* [Excerto do texto]
________________________________________

Para este resultado concorreram os défices verificados ao nível dos rendimentos de capitais (-91 m.c.) e de outros rendimentos (-52,1 m.c.), só muito fracamente compensados pelo excedente pouco significativo (10,7 m.c.) dos rendimentos do trabalho. O marcado agravamento da balança de rendimentos ocorrido entre 1994 e 1995 (que sucede à obtenção de saldos positivos no triénio de 1991-93) foi especialmente motivado pela acentuada deterioração do défice dos rendimentos de capital (- 56,7 m.c.), a que se aliou o aumento de 68,5 % dos pagamentos de direitos de patentes, marcas, «royalties» e «copyright» (+ 20,6 m.c.).

Por sua vez, a referida expansão das saídas líquidas de rendimentos de capitais em 1995 — cujos fluxos continuam a assumir posição dominante na balança de rendimentos – resultou, em particular, do forte aumento dos pagamentos de rendimentos associados ao investimento directo do exterior em Portugal (+ 14,8 m.c.), a que se aliou a acentuada redução (em termos líquidos) dos rendimentos de investimento de carteira (- 23,3 m.c.). De notar, em 1995, um impressivo aumento do dinamismo dos rendimentos pagos e recebidos por investimento de carteira, revelando-se o ritmo de crescimento dos fluxos de saída (+ 120,4 %) muito superior ao das receitas (+ 36,4 %).

Situação semelhante ocorreu com os rendimentos associados a operações de depósito, que têm também vindo a aumentar de importância com a liberalização dos movimentos de capitais. Com efeito, o forte incremento do pagamento de rendimentos a não residentes decorrente de depósitos (+ 147,5 m.c.) excedeu a expansão das receitas resultantes de depósitos de residentes efectuados no exterior (+ 134 m.c.), ocasionando a redução do excedente desta categoria de rendimentos entre 1994 e 1995 (-13,5 m.c.). Além do efeito da tendência para a constituição de depósitos no exterior, o comportamento das receitas reflecte, em grande parte, a evolução dos rendimentos gerados pela aplicação das reservas oficiais.

Nos primeiros quatro meses de 1996, verificou-se nova deterioração da balança de rendimentos em relação ao período homólogo do ano anterior. Com efeito, o défice de 85,1 m.c., apurado no período de Janeiro a Abril de 1996, foi quase duplo do registado em igual período de 1995. Esta evolução desfavorável teve origem, principalmente, no avolumar das saídas de rendimentos resultantes de aplicações de não residentes em títulos nacionais.

________________________________________

* [O que fazer]
A. Reescreva de forma mais breve o parágrafo do texto sobre a balança de rendimentos que começa por "Nos primeiros quatro meses de 1996", mantendo os factos principais.
B. Conte as linhas dos registos que contêm a palavra "heading", distinguindo maiúsculas de minúsculas, e responda só com o número.
O texto e os registos não têm qualquer relação entre si.

________________________________________

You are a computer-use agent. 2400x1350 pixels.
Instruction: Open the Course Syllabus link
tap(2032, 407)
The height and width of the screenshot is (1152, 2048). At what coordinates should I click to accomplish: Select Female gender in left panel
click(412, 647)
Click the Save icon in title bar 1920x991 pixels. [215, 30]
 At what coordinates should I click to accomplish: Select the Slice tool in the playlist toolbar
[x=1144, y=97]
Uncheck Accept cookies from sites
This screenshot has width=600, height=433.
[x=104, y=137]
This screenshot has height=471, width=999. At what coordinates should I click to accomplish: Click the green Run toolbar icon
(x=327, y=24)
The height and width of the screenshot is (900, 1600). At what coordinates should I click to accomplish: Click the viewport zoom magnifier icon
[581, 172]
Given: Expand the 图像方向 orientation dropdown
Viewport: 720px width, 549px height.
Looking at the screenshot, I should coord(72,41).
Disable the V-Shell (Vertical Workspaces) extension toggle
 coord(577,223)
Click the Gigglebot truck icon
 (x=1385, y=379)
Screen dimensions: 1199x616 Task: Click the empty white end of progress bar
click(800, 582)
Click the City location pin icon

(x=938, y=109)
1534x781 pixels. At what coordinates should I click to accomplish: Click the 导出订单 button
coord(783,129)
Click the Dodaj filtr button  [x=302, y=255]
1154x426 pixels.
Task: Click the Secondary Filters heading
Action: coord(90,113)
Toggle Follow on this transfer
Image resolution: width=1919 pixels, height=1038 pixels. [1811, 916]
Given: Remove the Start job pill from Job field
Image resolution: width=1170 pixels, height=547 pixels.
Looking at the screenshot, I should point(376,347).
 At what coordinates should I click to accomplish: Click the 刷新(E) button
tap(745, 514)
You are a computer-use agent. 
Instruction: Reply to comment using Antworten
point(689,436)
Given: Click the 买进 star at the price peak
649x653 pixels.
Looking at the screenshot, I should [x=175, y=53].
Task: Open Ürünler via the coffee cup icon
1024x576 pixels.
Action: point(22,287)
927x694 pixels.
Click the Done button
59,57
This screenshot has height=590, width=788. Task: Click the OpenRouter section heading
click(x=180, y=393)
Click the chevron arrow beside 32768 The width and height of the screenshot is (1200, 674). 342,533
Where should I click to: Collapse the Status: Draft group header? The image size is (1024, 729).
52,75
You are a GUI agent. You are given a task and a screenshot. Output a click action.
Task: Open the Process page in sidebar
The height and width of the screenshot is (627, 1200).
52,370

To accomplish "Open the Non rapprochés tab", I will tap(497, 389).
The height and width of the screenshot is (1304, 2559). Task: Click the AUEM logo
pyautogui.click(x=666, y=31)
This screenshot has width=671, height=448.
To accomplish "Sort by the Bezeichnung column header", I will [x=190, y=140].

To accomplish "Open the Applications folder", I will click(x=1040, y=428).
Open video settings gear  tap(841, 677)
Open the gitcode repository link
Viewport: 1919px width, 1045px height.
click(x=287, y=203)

________________________________________

* [Resultados]
A. Entre janeiro e abril de 1996, a balança de rendimentos voltou a piorar face ao mesmo período de 1995. O défice chegou a 85,1 m.c., quase o dobro do ano anterior, sobretudo porque aumentaram as saídas de rendimentos de aplicações de não residentes em títulos nacionais.

B. 2